IMO Team Selection Contest

Let $L_1$ and $L_2$ be the points of tangency of the external common tangent of the circles, $N_1$ and $N_2$ be the points of tangency of an internal common tangent, and $O_1$ and $O_2$ be the centers of the two circles (see Fig. 18).
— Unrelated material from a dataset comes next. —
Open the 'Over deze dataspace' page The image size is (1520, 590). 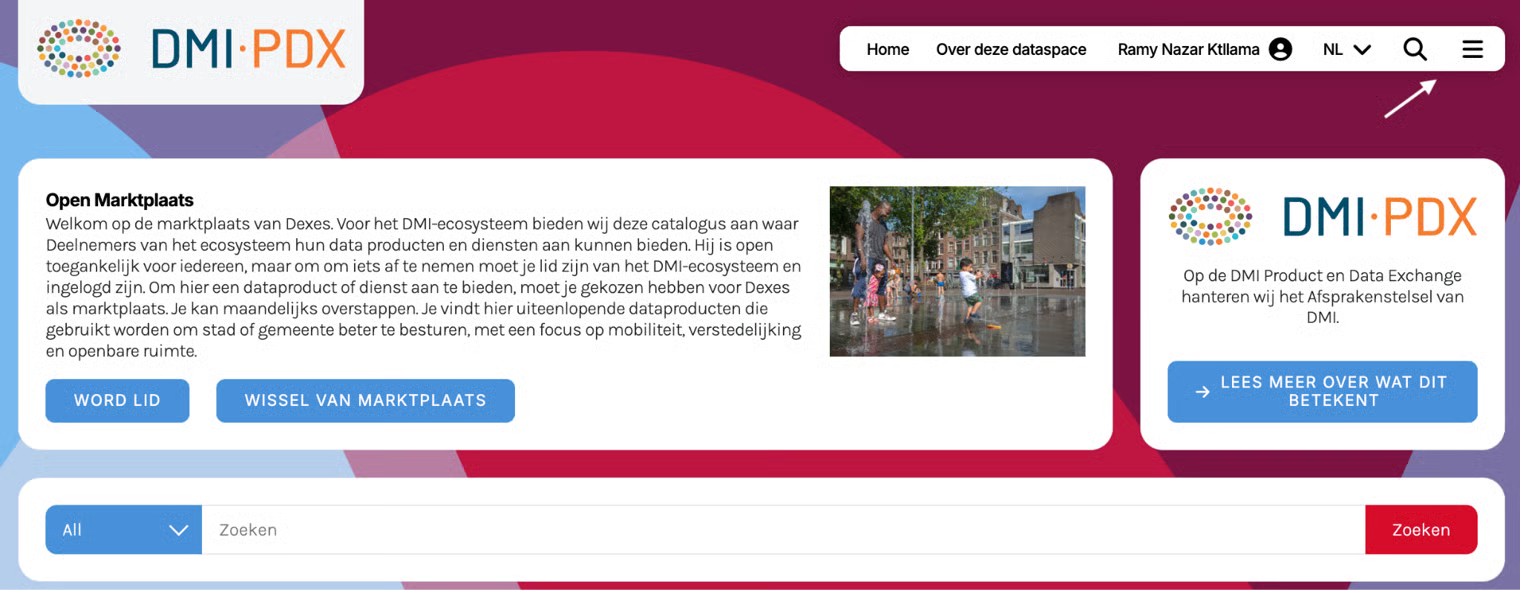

As all the lines $O_1{L}_1$, $AK$, and $O_2{L}_2$ are perpendicular to the line $L_1{L}_2$, they are parallel to each other and thus $$\frac{|L_{1}K|}{|L_{2}K|}=\frac{|O_{1}A|}{|O_{2}A|}.$$ The triangles $O_{1}A{N}_1$ and $O_{2}A{N}_2$ are similar because they are both right-angled and have the same vertical angles. Thus, $$\frac{|O_{1}A|}{|O_{2}A|}=\frac{|O_1{N}_1|}{|O_2{N}_2|}=\frac{|O_1{L}_1|}{|O_2{L}_2|}.$$ Therefore, the right-angled triangles $O_1{L}_{1}K$ and $O_2{L}_{2}K$ are similar due to proportionality of their legs. Hence, $\angle L_{1}K{O}_1=\angle L_{2}K{O}_2$.
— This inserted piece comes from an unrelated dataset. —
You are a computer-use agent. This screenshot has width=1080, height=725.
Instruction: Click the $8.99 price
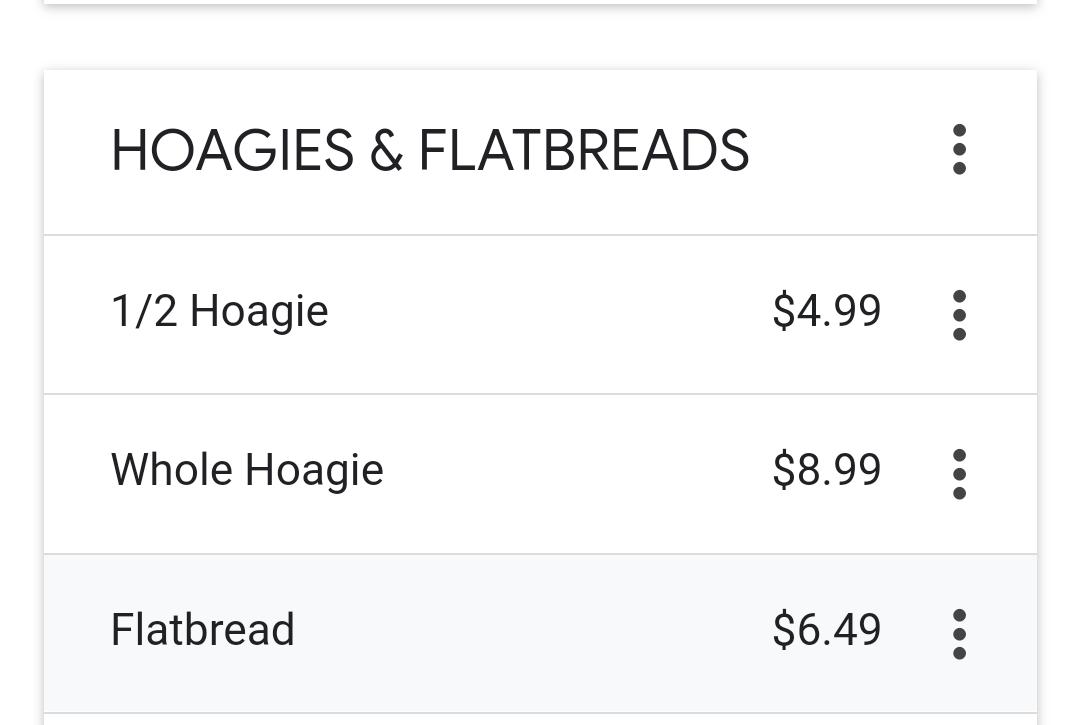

As $\angle L_{1}K{M}_1=2\angle L_{1}K{O}_1$ and $\angle L_{2}K{M}_2=2\angle L_{2}K{O}_2$, we also get that $\angle L_{1}K{M}_1=\angle L_{2}K{M}_2$. Together with the equality $\angle L_{1}KA=\angle L_{2}KA=90^{\circ }$ this implies $\angle M_{1}KA=\angle M_{2}KA$.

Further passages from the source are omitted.